Улочка, откуда он спускался, была завалена мусором и кусками штукатурки — почти все дома здесь были поражены бомбами, и многие из них обвалились. На этом фоне руин и смерти бог шел точно в пустыне. Он покинул свой потаенный храм, и теперь он тоже готовился спуститься в земные недра, в царство подземелий плутонического Неаполя. Не знаю, испустил я крик или отступил, охваченный страхом, — бог приближался ко мне посреди своих придворных карликов, покачивая под желтым покрывалом своими чудовищными головами. Меня пробудили от ужаса гортанные крики карликов уже совсем близко от меня. Я повернулся в поисках, куда убежать, и очутился у входа в пещеру, в которой в мертвенном молчании, прерываемом только одиноким криком ребенка и призывом какой-то женщины, двигалась вся священная толпа монстров, следовавшая за страшным богом. Они шли, волоча ноги в пыли, вывернув наружу свои скрюченные руки, с напряженными ртами, готовые царапать, кусать, рвать и кромсать на клочья любую плоть, чтобы проложить себе дорогу среди толпы к этому входу в зловонный мрак. Их молчание было полно ярости и угрозы.
Подталкиваемый толпой монстров, я вошел в пещеру. Это был грот, темный и глубокий, один из тех подземных галерей, где проходили акведуки Анджевенов, которые образуют в подземном Неаполе необозримый и неисследованный лабиринт. Время от времени эти галереи проявляются на свету, образуя на улицах внезапно возникающие колодцы. Еще Бокаччио[760] рассказывал об этих колодцах в новелле «Андреуччо да Перуджия». В этих мрачных пещерах, в этой тысяче гротов, пробитых в туфе, ютится странное оборванное население, которое обрело здесь убежище и безопасность от бомб; оно живет уже три года в скученной тесноте, валяясь в собственных экскрементах, засыпая на убогих ложах, принесенных из разрушенных домов, торгуя, меняя, справляя свадьбы и похороны, продолжая свои маленькие труды и свои дела, занимаясь темной контрабандой.
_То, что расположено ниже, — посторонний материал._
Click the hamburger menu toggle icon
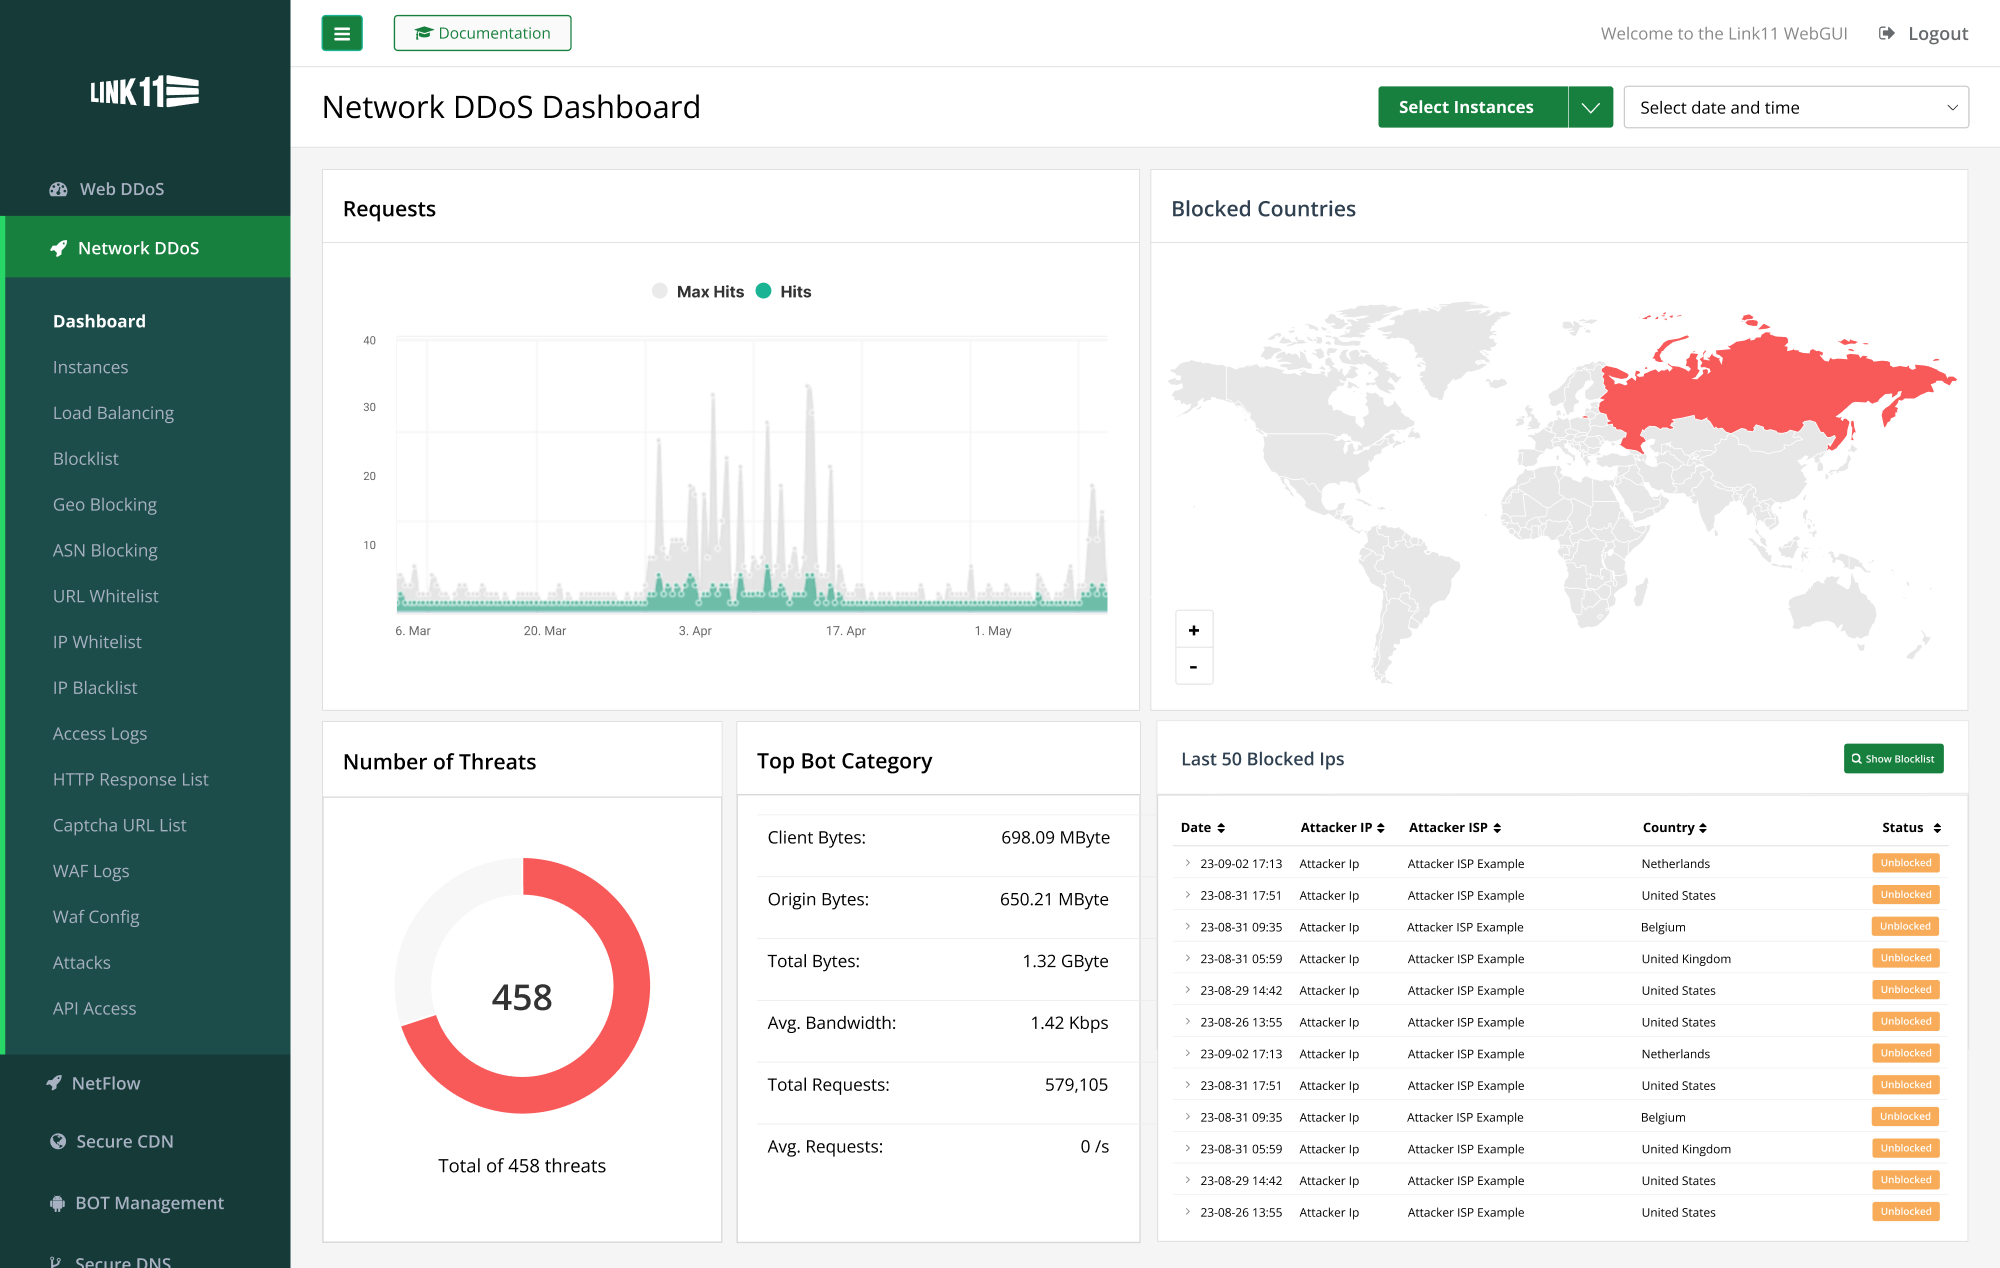 342,34
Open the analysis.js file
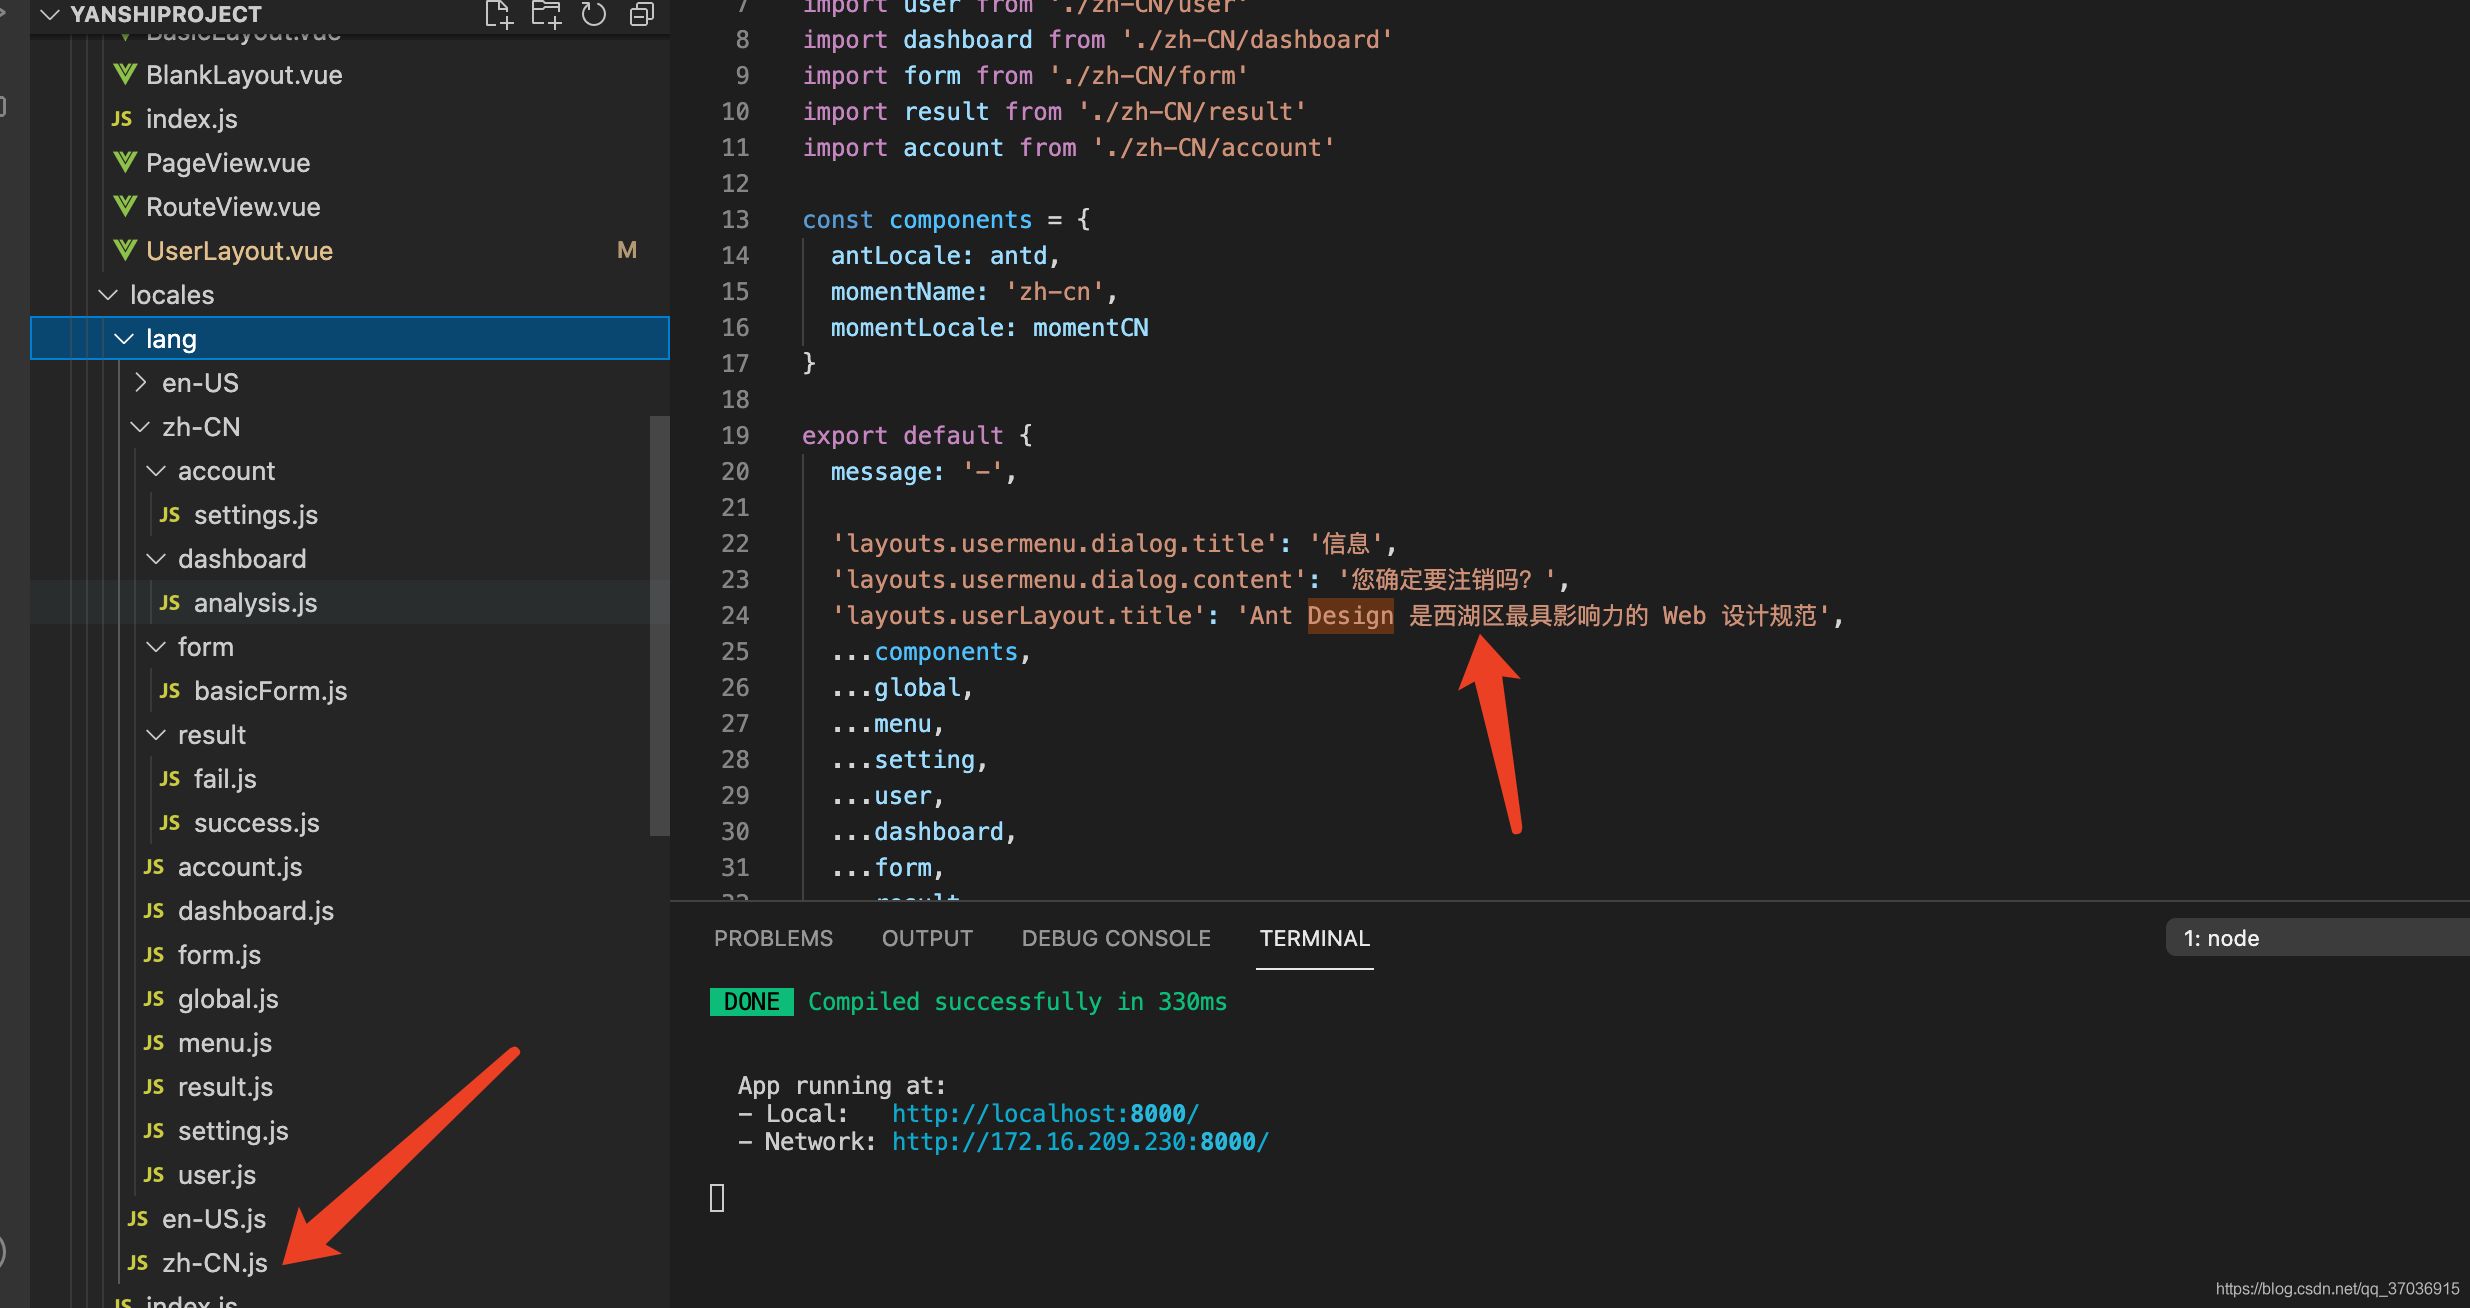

Едва лишь я сделал несколько шагов по этому подземному городу, я обернулся и через отверстие входа увидел поднимающееся море. В это царство Плутона[761] разрывы бомб доносились совсем ослабленные, но стены пещеры колебались, и трещины, возникавшие в сводах и стенах из туфа, пропускали ручейки струящейся пыли. Я был окружен большим шумом, но шумом не плача, рыданий, скрежета зубов, а криками, пением, голосами, окликающими и откликающимися среди гула толпы. И я узнал старый и счастливый голос Неаполя, его подлинный голос. У меня было впечатление, что я нахожусь в Меркато, или выхожу на площадь, заполненную радостной толпой, возбужденную ритмами Пьедигротта[762] или литургическими песнопениями какой-нибудь процессии. Это был настоящий Неаполь, Неаполь живой, выживший, несмотря на три года бомбардировок, голода, эпидемий; это был Неаполь народный — улочек, подвалов, лачуг, кварталов, лишенных света, солнца, хлеба. Электрические лампы, подвешенные к сводам пещеры, освещали тысячи и тысячи лиц этой оборванной толпы; большое движение, которое заставляло ее двигаться по кругу, и создавали иллюзию большой площади какого-нибудь простонародного квартала Неаполя среди ночи, где происходит какое-нибудь важное, какое-нибудь известное народное празднество.
Я никогда не чувствовал себя таким близким этому народу, я, считавший себя до тех пор иностранцем в Неаполе, я никогда не чувствовал так свою близость к этой толпе, которую до этого дня считал отличной от меня, далекой и чужой. Я был покрыт пылью и потом, на мне была изодранная форменная одежда, у меня была длинная борода, руки и лицо засаленные и грязные; я всего несколько часов тому назад покинул тюрьму и находил, наконец, в этой толпе немного человеческого тепла, человеческой взаимной привязанности, человеческой солидарности, нищету той же нравственной природы, что и моя, но большую, более глубокую, быть может более настоящую, быть может более древнюю, чем моя, страдание, которому его древность, его фатальность, его природная таинственность придавали священное значение и по сравнению с которым мои страдания были только человеческими и недавними, без глубоких корней в моем прошлом, страдания, не отмеченные безнадежностью, страдания, освещаемые большими и прекрасными надеждами, рядом с которыми мое несчастное и пошлое отчаяние было лишь тщедушным чувством, за которое мне становилось стыдно.